A statement of facts somewhat in detail is required in order to understand the questions presented for decision. Under date of *58 February 28, 1920, libelant contracted with respondent for freight space for 80 bales of cotton to be shipped "per S. S. Inspector or substitute, for Bremen, Germany, from New Orleans, La." No date is fixed for the delivery of the cotton to respondent, except as is implied from the words "delivery as required by steamer, prompt delivery." Under date of March 8, 1920, libelant made another contract with respondent for freight space for 300 bales of cotton to be shipped "per S. S. Saccarappa or substitute, for Bremen, Germany, from New Orleans, La." No date was fixed for the delivery of the cotton to respondent, except as implied from the words "delivery as required by steamer, prompt delivery within ten days." The words "within ten days" were added in pencil. Both contracts were made on behalf of respondent by its agent, the J. H. W. Steele Company, Inc. No question is raised as to the authority of the agent.
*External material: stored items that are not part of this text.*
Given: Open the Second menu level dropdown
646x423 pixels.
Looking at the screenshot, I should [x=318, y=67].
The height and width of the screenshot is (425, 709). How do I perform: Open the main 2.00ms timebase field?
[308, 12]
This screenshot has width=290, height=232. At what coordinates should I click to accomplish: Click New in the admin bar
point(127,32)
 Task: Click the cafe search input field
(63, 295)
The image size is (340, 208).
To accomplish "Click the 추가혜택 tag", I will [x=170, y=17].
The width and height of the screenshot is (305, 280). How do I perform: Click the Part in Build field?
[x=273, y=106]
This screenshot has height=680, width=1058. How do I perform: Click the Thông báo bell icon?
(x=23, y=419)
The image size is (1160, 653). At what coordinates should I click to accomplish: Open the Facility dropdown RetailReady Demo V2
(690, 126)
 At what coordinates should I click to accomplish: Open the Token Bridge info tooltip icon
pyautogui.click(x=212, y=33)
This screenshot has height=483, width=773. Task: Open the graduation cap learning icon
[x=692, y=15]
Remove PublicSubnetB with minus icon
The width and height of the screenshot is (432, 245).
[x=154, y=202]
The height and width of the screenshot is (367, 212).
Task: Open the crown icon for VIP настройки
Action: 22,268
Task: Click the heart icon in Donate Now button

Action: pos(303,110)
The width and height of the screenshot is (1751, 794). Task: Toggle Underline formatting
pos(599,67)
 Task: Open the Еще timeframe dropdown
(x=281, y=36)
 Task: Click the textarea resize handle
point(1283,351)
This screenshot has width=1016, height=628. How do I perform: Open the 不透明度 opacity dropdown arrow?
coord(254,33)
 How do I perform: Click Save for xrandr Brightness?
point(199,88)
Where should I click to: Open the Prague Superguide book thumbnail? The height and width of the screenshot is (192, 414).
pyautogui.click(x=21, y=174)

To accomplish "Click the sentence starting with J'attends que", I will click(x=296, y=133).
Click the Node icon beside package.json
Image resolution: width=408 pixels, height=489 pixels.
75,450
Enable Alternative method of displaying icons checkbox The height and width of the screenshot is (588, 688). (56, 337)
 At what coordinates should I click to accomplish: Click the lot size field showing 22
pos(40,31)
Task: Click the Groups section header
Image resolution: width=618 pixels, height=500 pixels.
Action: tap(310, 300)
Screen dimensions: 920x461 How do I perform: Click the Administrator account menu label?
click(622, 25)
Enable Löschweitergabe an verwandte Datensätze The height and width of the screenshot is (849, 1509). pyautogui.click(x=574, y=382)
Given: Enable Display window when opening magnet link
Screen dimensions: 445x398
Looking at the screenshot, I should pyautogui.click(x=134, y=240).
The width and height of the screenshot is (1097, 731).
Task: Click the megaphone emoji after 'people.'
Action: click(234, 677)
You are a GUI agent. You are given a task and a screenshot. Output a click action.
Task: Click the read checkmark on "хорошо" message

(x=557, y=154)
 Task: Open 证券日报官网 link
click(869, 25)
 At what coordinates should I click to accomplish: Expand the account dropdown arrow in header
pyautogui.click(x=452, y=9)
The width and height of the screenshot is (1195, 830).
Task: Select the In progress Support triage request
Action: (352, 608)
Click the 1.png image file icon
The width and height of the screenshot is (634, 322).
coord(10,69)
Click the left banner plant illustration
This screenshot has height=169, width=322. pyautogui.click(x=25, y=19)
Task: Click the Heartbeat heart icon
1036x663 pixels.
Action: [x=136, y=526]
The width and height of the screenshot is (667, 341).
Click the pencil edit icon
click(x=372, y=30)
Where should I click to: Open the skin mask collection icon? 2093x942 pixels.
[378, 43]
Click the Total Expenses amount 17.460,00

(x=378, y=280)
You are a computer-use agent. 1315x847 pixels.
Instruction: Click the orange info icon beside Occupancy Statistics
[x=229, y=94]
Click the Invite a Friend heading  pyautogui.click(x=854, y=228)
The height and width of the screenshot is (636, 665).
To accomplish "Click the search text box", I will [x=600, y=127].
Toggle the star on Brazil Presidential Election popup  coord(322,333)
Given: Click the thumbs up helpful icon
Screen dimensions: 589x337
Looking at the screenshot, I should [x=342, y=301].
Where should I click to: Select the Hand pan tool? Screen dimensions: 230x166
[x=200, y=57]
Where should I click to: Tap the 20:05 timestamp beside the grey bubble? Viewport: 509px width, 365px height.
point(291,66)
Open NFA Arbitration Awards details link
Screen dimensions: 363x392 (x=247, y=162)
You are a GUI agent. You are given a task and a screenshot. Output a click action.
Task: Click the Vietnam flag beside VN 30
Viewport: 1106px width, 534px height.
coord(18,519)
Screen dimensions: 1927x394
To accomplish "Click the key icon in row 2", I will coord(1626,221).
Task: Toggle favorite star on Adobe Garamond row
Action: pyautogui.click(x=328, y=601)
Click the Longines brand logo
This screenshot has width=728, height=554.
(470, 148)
The two contracts are precisely the same mutatis mutandis. No date is fixed therein for the departure from New Orleans of either steamship or any substitute. No time is fixed within which the cotton was to be delivered at Bremen. The evidence shows that the usual length of time consumed in the ocean voyage between these two ports is 20 to 25 days. Both contracts are made subject to all the clauses and conditions of the ocean bill of lading on which the goods go forward, which bill of lading is also made a part of the contract. Both contracts are made subject to a certain condition reserving the right to postpone or cancel the sailing of any vessel and in that event to cancel the contracts. This reserved right of cancellation has become the basis of one important dispute. The terms of that clause and the circumstances of its asserted exercise will be later stated.
The cotton covered by the first contract was shipped from Memphis by Mississippi-Warrior River Section, United States Railroad Administration, on through bills of lading, giving Bremen, Germany, as destination with freight prepaid. No question is made as to the authority of the Railroad Administration to issue these bills of lading. They are two in number, dated March 6, calling for 82 bales, being evidently the shipment designed for the steamship Inspector. They arrived at New Orleans and were ready for delivery March 30. In the meantime the Inspector had, on March 9, sailed for Bremen. No contention is made by respondent that libelant did not make sufficiently prompt delivery of these 82 bales, or that the subsequent delay complained of was due to such a failure. Libelant now makes no contention that the Inspector was obliged to await the arrival of those bales.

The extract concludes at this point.